Staffers passed out recycling bags to patrons waiting to park for their pre-game tailgate picnics. The bags read, “Whales have Greenpeace, bottles and cans have you.” Tailgaters were asked to fill the bags, later collected by volunteers, with single-serve beverage containers —a process designed to make recycling simple for patrons.
Lukacs called the Rose Bowl soft-drink supplier Coca-Cola Co. “to see if they would sponsor the recycling program at the BCS game since they were the ones creating the recyclables,” she says. Coca-Cola donated 20 recycling bins for inside the stadium. These bottle-shaped containers, easily distinguished from the trash holders, assisted in snagging a portion of the 35,360 individual plastic items created by the game.
Lukacs formed a partnership with the Los Angeles Conservation Corps, an organization protecting at-risk youths, to provide the labor necessary to transport and sort the waste generated by the event. As a result of this teamwork, 7 tons of beverage containers were collected and sorted after the game in addition to 830 pounds of mixed recyclables.
Designing and organizing a recycling program for single-use materials at special events can actually save money, Lukacs claims, noting that recycling 14,140 pounds of materials from the BCS game cut trash-hauling fees. She predicts that in the future, more venues will market their recycling programs to attract business. “When I first started recycling, it was unheard of,” she says. “Now, recycling is on the radar of venue operators. They can have a green report to show that they not only provide a space, but they go the extra step and recycle.”
WASTE NOT
Vince Quattrociocchi, vice president of operations for Metro Toronto Convention Centre — located in downtown Toronto — produced a true first: an event with no byproducts. For client York Communications, MTCC joined with Turtle Island Recycling to produce the 2005 Construct Canada show, involving 23,000 people and difficult-to-recycle materials such as bricks, mortar, wood and concrete, without waste. “We made it very serious that we were trying to achieve this goal,” Quattrociocchi says. “As a bold statement, we had all of our garbage compactors removed, so there was no opportunity for garbage to be thrown away.”
To produce the event, Quattrociocchi used what he describes as a “three-rung approach.” Branding raised awareness for the event's goal, with slogans “Zero waste” and “Let's all pitch in” printed on napkins, posters, T-shirts and floor decals. MTCC also nixed all polystyrene products because they cannot be recycled. Allowing only recyclable paper products saved about 30 cubic yards of landfill space, Quattrociocchi says. An orientation for staff members about the benefits of recycling composed the third “rung” of making the Construct Canada show a zero-waste event.
MTCC achieved its goal by recycling 95 percent of the materials used at the show, a total of 26 metric tons of material that was diverted from the landfill. In contrast, the 2004 show produced 23 metric tons of waste, and only 10 percent of those materials were recycled. Quattrociocchi explains that a 95 percent recycling rate constitutes zero waste because some products cannot be recycled. For example, most of the carpet from the event was reused by the show decorator, but the scraps and cut pieces had to be thrown away.

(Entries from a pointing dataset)
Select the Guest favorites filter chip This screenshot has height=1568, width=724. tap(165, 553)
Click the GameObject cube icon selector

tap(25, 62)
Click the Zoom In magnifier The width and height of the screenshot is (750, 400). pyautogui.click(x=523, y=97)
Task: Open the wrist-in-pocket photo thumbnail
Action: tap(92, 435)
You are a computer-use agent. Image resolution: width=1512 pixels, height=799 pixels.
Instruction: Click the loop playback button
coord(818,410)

...

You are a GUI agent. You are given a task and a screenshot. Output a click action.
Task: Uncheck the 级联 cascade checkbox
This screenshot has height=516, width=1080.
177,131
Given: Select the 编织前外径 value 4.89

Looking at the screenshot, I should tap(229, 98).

### Task to carry out
Write out the passage on recycling at events between "To produce the event, Quattrociocchi" and "a zero-waste event.", inclusive. These entries were drawn from a separate source.

### Exercise answer
To produce the event, Quattrociocchi used what he describes as a “three-rung approach.” Branding raised awareness for the event's goal, with slogans “Zero waste” and “Let's all pitch in” printed on napkins, posters, T-shirts and floor decals. MTCC also nixed all polystyrene products because they cannot be recycled. Allowing only recyclable paper products saved about 30 cubic yards of landfill space, Quattrociocchi says. An orientation for staff members about the benefits of recycling composed the third “rung” of making the Construct Canada show a zero-waste event.